Sezon sonu İzmirspor’la olan mukavelesi biter. Terim’in tavsiyesiyle onu G.Saray ister. Ancak İzmirspor, Hamza’yı ikna ederek imzayı attırır. Paradan 3 sıfırın atılmadığı o zamanlar 100 milyon lira olan bonservisi bir anda 800 milyon liraya çıkar. F.Bahçe de devreye girer. Lakin Hamza, G.Saray’a söz verdiği için gerekirse bir yıl oynamama pahasına bu takıma gidecektir.

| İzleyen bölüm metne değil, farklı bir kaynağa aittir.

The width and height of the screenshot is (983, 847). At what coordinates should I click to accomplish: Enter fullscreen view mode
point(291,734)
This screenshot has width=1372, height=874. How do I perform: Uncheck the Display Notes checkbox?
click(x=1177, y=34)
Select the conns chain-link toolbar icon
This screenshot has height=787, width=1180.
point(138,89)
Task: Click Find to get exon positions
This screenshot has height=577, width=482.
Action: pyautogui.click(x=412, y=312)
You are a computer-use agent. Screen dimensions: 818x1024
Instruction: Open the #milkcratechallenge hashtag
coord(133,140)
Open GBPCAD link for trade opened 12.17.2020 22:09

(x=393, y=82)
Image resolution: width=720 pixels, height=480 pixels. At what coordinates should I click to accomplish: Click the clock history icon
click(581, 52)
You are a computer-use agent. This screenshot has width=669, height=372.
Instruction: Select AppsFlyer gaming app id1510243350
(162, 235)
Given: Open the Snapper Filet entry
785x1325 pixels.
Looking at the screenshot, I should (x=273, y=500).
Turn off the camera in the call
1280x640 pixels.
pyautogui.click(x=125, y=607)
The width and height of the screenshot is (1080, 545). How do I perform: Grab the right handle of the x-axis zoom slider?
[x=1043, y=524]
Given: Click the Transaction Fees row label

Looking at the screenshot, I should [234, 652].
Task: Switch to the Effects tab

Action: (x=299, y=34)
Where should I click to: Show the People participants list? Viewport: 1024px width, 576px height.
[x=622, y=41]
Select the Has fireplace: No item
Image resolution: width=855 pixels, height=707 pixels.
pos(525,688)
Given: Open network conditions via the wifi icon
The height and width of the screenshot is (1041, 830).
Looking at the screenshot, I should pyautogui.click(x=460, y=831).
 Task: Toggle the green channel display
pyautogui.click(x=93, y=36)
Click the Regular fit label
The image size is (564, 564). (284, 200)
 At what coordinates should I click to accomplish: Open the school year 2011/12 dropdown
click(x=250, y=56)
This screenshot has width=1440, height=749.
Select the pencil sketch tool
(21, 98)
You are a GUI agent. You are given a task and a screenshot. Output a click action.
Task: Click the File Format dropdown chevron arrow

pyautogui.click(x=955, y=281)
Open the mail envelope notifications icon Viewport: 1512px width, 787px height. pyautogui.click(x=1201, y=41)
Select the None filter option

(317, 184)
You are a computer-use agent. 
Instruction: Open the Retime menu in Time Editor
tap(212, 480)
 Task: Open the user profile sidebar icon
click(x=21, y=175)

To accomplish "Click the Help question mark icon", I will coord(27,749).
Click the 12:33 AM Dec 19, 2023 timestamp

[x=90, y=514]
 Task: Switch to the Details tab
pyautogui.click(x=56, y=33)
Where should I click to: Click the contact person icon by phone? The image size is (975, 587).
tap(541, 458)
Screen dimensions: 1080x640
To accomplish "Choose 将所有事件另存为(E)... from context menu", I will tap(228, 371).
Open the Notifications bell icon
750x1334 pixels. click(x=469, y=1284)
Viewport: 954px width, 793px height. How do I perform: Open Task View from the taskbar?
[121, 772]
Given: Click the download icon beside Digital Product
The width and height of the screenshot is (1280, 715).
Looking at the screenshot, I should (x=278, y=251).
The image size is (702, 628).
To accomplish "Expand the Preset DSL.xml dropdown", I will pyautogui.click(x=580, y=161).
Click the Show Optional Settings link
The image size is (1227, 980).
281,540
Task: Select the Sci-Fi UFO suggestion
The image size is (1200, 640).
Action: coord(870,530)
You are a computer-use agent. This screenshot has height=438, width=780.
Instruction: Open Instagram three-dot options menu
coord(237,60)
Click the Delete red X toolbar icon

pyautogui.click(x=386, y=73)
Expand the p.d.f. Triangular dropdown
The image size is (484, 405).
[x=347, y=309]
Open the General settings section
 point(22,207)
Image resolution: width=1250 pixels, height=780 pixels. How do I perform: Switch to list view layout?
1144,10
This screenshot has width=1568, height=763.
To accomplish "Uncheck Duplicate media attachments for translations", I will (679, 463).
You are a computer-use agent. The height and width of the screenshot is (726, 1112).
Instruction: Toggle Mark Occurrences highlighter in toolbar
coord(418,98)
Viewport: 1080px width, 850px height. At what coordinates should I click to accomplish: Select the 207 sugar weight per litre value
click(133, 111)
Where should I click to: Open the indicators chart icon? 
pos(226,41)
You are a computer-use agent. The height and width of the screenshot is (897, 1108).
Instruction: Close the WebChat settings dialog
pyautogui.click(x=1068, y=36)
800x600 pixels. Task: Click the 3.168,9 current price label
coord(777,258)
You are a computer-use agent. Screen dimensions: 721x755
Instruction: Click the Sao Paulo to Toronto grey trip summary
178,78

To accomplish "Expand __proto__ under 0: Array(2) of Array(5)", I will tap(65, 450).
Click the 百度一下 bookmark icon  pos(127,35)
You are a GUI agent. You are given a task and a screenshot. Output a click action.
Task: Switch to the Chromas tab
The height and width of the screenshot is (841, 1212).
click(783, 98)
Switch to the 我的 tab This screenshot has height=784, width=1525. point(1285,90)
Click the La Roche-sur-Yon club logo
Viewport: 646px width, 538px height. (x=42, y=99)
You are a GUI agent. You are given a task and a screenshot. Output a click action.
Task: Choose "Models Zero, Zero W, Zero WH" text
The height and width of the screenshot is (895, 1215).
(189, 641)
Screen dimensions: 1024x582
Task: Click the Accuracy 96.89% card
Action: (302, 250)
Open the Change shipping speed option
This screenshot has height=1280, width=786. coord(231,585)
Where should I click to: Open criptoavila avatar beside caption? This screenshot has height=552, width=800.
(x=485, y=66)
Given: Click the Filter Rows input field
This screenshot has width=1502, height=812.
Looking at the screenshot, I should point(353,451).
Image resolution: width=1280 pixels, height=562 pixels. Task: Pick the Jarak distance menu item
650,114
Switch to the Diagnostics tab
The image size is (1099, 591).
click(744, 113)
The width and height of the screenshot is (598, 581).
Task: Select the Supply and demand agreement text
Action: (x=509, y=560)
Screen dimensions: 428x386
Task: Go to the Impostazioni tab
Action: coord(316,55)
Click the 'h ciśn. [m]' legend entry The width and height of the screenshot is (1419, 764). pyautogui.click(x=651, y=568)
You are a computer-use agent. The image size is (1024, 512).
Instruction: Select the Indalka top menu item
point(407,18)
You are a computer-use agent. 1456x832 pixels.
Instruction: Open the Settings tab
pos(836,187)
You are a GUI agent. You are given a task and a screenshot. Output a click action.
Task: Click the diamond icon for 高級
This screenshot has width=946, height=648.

Sarı-Kırmızılı takımın o zamanki yöneticilerinden Yurdeşen Karahasan’ın çabalarıyla iş tatlıya bağlanır ve 1991’de Cim Bom’un yolunu tutar Hamza.
Burada hocası, bir zamanlar İzmir’in yolundan geçen Mustafa Denizli’dir. Gittiği gibi formayı alır Hamza. 4 sene Sarı-Kırmızılı takımda kalır. Önce Karl Heinz Feldkamp (1992-93), sonra Reiner Hollman (1993-94) ile 2 şampiyonluk yaşar. Hatta takımda ikinci kaptanlığa kadar yükselir. Ancak 4. senenin sonunda Sarı-Kırmızılı takımdan ayrılmak zorunda kalacak, çok istemediği hâlde İstanbulspor’a gidecektir. Bu transfer sebebiyle üç gün kendine gelemez. Futbolunun en olgun döneminde sevdiği yuvasından kopmuştur. Onun G.Saray’dan ayrılmasındaki genel kanı; Hakan Şükür, Arif Erdem ve Okan Buruk ile olan yakın arkadaşlığıdır ve bu birliği dağıtmak için Hamza kurban seçilmiştir. Ancak Hamza bugün bile olayın tam sebebini bilmiyor.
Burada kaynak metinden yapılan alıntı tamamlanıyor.